Notícia

Brasil Econômico

Sete anos para ensinar as empresas a inovar

Publicado em 02 dezembro 2009

Por Sílvio Ribas

Boa parte das empresas brasileiras já tem pelo menos a percepção de que é importante inovar, mas pouquíssimas dessas investem efetivamente na inovação. Retirar todas as barreiras culturais de determinada organização empresarial que a impedem de adotar métodos favoráveis à criatividade leva sete anos, dizem os especialistas. É preciso, segundo eles, persistir por longo tempo em palestras e treinamentos corporativos que estimulam a criatividade e a motivação de funcionários e parceiros. "Nem toda empresa precisa desse período para implantar processos visando à inovação. A velocidade da mudança cresce com o empenho da diretoria", afirma Eduardo Zugaib, consultor especializado no tema.

Mesmo com a possibilidade de haver momentos de inovação nos escalões inferiores, o "pacto pela inovação é algo que acaba vindo de cima", explica. Esse compromisso só vai repercutir se a direção também der mostras cotidianas de que acredita na nova postura, "criando ambiente interno favorável para que criatividade e inovação comecem a fazer parte do espírito da empresa". Outra condicionante do sucesso está na baixa qualidade média do ensino no país. "O conhecimento é fator importante para inovar. Não é o único, mas quanto maior e mais multidisciplinar, melhor para processos de criatividade que visam à inovação", disse.

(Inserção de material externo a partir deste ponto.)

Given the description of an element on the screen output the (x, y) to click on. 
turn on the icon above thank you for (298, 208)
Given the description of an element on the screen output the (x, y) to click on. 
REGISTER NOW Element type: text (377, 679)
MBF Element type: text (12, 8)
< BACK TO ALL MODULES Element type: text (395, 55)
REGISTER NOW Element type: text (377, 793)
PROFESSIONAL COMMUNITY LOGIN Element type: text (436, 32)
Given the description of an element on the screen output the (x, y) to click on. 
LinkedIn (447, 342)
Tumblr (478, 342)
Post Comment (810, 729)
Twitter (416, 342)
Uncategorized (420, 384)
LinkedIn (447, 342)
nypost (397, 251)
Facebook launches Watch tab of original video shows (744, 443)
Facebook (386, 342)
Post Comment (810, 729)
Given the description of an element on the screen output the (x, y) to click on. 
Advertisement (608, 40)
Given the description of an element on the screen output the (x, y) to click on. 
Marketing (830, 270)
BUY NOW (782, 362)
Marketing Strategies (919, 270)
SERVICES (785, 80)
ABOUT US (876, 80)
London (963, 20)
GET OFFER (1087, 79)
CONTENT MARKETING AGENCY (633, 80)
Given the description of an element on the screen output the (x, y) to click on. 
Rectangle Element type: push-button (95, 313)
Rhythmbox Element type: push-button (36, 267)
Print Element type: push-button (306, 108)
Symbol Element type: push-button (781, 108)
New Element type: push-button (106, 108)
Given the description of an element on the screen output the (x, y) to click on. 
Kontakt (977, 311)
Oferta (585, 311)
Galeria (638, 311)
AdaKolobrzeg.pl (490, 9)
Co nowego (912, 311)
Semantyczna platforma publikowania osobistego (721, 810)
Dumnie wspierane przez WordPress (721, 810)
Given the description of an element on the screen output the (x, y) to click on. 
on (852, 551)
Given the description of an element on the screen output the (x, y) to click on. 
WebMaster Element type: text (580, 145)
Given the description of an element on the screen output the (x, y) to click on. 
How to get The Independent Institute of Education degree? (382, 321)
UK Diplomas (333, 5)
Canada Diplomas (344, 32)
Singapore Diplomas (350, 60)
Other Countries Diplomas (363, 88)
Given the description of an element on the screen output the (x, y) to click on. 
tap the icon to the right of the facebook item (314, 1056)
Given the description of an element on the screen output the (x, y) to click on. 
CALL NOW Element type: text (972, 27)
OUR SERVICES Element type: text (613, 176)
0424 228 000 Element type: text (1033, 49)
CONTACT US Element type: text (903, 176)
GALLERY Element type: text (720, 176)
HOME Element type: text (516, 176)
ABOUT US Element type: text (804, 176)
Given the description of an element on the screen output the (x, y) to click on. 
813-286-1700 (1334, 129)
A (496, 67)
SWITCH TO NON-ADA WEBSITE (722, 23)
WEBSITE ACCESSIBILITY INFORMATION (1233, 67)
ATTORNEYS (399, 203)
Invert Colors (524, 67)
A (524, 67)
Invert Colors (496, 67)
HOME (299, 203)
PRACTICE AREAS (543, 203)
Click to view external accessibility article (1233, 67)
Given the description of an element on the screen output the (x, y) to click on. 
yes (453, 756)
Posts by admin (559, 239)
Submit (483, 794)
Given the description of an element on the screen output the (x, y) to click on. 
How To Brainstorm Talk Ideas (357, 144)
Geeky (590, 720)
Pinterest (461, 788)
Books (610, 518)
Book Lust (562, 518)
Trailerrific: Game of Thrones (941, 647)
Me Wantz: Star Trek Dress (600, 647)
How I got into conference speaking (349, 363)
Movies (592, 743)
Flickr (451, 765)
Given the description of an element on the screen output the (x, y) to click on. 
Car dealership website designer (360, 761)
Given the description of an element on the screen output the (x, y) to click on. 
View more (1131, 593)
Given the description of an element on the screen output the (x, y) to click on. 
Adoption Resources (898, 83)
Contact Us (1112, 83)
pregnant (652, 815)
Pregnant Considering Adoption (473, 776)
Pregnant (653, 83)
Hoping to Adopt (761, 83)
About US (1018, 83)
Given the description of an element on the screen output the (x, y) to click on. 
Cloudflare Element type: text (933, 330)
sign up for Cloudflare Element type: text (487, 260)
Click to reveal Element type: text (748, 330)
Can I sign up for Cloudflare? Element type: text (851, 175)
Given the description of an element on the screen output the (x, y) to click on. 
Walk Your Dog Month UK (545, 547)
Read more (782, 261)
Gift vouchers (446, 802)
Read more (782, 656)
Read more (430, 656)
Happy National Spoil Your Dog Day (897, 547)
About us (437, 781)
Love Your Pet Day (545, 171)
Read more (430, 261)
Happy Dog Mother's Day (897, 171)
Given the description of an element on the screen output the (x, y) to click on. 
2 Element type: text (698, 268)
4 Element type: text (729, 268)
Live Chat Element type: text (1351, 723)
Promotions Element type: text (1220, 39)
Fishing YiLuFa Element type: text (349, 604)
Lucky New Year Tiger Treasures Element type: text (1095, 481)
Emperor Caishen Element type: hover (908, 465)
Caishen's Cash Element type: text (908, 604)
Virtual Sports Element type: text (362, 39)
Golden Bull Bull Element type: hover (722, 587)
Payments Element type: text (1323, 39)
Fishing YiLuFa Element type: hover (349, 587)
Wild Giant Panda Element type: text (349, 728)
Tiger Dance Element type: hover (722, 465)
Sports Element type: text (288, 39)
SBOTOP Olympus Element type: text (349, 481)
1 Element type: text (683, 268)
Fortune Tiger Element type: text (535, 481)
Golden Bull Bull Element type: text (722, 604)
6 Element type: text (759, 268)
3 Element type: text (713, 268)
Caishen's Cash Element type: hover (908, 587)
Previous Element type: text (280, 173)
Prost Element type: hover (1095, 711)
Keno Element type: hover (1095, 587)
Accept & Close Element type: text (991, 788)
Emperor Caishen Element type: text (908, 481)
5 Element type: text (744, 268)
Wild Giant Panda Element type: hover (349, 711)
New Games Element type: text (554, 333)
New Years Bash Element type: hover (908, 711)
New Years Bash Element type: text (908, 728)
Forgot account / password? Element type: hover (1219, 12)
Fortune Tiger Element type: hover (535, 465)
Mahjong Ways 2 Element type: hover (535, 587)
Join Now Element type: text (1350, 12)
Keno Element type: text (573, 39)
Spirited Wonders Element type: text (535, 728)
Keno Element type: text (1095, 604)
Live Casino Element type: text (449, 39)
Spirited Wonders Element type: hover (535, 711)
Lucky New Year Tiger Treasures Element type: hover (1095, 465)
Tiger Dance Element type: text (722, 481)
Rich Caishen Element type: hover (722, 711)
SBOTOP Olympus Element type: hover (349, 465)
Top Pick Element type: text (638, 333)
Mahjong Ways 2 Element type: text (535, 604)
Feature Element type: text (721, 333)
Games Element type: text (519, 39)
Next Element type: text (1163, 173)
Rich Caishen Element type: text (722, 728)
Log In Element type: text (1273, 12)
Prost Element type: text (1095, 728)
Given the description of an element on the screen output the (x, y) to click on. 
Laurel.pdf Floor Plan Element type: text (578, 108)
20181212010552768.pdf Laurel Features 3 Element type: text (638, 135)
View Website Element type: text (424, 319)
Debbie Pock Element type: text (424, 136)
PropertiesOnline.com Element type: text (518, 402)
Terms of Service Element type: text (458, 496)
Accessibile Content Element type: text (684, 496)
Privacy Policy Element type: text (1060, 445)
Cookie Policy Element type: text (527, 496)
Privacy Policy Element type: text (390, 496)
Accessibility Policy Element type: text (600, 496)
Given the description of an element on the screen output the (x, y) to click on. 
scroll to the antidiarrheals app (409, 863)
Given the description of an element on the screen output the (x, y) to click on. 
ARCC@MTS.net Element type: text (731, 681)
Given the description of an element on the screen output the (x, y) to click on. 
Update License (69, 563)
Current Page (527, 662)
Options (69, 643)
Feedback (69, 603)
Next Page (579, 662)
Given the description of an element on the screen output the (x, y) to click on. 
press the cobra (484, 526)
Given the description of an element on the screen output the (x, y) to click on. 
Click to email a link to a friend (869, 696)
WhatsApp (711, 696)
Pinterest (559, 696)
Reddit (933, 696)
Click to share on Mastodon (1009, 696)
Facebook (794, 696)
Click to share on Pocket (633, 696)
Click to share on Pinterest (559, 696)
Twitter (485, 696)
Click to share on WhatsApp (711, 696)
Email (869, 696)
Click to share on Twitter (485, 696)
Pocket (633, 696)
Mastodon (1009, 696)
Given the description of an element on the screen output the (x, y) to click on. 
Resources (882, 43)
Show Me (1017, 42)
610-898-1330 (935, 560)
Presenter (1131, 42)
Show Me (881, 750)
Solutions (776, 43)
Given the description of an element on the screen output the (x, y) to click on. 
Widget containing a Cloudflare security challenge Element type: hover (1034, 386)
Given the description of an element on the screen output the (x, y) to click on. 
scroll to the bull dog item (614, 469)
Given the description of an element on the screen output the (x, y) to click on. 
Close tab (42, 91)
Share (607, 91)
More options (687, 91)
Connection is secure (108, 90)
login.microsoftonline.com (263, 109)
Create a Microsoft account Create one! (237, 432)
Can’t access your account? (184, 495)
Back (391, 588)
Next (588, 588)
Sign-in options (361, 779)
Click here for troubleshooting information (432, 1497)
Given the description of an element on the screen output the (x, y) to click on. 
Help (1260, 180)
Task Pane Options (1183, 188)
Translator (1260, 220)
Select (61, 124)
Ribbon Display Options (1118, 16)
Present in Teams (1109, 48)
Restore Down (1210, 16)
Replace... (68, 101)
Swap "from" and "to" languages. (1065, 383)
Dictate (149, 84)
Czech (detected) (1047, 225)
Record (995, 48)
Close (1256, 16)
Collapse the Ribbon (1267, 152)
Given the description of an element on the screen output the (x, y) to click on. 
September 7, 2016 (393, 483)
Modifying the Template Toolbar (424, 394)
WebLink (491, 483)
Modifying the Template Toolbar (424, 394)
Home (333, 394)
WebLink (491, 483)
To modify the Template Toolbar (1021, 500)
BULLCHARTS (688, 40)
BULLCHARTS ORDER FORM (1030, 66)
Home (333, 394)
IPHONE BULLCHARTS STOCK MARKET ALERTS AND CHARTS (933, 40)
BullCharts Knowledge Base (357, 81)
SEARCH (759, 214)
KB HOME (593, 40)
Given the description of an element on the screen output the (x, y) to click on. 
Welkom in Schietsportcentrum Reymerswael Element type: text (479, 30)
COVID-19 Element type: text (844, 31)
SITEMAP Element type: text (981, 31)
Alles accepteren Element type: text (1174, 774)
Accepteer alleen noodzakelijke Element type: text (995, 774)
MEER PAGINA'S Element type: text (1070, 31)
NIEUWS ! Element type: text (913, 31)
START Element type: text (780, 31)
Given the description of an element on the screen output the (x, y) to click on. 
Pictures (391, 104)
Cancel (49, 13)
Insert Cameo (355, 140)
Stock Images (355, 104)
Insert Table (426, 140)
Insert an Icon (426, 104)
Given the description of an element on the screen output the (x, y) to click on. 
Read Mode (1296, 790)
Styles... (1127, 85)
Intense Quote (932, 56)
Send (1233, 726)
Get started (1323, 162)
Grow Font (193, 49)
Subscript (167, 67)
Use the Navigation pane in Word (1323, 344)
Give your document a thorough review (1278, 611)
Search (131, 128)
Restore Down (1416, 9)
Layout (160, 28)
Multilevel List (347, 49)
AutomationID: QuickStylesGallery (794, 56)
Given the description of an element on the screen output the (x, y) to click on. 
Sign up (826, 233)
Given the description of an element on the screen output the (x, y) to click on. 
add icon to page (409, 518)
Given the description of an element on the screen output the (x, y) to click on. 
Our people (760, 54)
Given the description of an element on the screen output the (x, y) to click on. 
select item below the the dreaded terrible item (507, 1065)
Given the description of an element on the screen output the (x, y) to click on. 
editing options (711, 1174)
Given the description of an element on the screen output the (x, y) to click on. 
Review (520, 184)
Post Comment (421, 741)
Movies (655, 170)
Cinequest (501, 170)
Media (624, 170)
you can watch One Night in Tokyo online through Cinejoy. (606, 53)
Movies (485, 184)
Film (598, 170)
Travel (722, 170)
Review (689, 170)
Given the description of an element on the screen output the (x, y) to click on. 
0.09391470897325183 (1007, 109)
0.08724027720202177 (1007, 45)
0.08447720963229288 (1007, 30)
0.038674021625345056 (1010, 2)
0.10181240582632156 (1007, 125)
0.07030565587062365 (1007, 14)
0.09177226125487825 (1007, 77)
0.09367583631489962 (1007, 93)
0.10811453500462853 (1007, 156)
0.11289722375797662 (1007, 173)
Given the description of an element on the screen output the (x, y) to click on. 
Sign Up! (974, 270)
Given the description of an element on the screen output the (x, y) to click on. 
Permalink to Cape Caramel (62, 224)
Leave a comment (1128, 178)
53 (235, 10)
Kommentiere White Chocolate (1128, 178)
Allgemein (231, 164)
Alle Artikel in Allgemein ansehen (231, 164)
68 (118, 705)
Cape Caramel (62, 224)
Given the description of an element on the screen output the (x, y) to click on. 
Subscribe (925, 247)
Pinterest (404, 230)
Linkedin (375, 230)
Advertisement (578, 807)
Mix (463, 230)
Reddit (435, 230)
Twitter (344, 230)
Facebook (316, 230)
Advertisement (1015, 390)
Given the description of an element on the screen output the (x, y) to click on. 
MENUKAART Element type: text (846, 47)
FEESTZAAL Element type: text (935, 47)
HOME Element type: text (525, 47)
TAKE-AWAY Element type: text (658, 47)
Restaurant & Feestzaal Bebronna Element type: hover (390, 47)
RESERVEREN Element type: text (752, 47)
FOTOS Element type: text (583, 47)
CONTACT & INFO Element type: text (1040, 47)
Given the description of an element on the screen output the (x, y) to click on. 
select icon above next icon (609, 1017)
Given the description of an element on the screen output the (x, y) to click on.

Carlos Henrique de Brito Cruz, diretor científico da Fundação de Amparo à Pesquisa de São Paulo (Fapesp), também ressalta a importância do engajamento dos líderes empresariais. E vê um grande desafio com a busca de redução nas emissões de carbono, apesar de a indústria brasileira já ter avanços históricos desde a implementação dos processos de qualidade nas linhas de produção. "As empresas podem aprender com os desafios de cada época", diz.

Para Brito, a agenda da inovação pode e deve conviver com a velha agenda da economia brasileira, com busca de maior eficiência geral, redução dos gargalos burocráticos e das falhas de infraestrutura. "À medida que a economia cresce, sua complexidade e suas necessidades de inovação ficam mais claras. Por isso, é preciso aperfeiçoar os mecanismos de interação entre universidade, governo e empresas", acrescenta.

Segundo o consultor Zugaib, o baixo nível de ensino acaba por preparar as pessoas apenas para sobreviver "criativamente", mas não para "viver" criativamente. "Um barraco numa favela construído com materiais descartados é um produto criativo, mas de fruto da necessidade. Ninguém patenteou ainda um barraco de favela porque não é um produto transformador

de realidades", exemplifica. Como a maior parte do capital humano usa sua criatividade só para sobreviver, as empresas brasileiras acabam apenas reagindo ao mercado, ao invés de agir. É aí, acrescenta ele, que deve entrar em campo a inovação sustentada.

Para Zugaib, gargalos para a inovação, além do educacional, surgem na mentalidade de líderes empresariais que, apesar do discurso de contemporaneidade, ainda mantém modelos de gestão da inovação que funcionaram na velha economia".

"Num recente treinamento, me surpreendi com um trainee - jovem gabaritado e de boa formação, vivência no exterior e tudo o mais -, que definia cliente apenas como alguém que assina o cheque. O pensamento criativo ajudaria a flexibilizar essa visão", conta.

Dificuldades como esta contrastam com a perspectiva de que investir em criatividade vai dar mais lucro nos próximos anos do que atualmente.

"Em função da comoditização das tecnologias e de termos produtos cada vez mais parecidos, o conceitual vai ganhar força", conclui.